▸ Input for this task
● ● ● ● ● ● ●
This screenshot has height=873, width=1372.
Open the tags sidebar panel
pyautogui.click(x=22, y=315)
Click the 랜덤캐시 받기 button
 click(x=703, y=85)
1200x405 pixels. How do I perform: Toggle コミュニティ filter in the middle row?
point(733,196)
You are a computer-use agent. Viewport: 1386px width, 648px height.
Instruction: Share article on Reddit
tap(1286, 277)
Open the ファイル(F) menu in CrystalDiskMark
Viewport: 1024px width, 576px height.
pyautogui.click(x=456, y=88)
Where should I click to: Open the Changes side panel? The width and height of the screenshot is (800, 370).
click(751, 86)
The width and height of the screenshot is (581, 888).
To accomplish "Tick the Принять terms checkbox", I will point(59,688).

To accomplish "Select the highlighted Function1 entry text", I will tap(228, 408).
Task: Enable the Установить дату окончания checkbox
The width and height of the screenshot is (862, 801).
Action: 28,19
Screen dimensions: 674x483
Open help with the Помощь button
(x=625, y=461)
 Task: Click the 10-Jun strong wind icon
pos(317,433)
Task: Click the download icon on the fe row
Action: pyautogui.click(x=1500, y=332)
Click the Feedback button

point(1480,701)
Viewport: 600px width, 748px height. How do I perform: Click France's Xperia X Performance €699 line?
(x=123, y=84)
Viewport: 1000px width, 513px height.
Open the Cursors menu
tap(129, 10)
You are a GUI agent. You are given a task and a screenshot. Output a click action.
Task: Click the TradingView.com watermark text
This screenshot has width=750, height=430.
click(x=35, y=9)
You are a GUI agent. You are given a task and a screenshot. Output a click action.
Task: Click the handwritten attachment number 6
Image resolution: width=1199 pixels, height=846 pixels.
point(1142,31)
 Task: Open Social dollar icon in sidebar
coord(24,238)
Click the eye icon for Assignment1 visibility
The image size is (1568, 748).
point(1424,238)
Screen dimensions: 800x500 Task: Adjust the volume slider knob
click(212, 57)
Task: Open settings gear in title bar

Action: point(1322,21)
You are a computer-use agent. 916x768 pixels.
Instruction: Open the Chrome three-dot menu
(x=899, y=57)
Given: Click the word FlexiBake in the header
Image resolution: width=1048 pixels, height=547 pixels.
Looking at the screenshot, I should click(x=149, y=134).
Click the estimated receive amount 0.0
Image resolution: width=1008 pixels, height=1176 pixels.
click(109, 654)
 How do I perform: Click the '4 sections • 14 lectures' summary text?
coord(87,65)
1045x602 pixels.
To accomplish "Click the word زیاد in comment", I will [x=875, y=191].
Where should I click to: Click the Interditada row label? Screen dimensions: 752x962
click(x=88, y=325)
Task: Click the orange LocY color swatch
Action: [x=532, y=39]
● ● ● ● ● ● ●
▸ Problem requirements
List every line above that contains the word "checkbox".

▸ Written reply
To accomplish "Tick the Принять terms checkbox", I will point(59,688).
Task: Enable the Установить дату окончания checkbox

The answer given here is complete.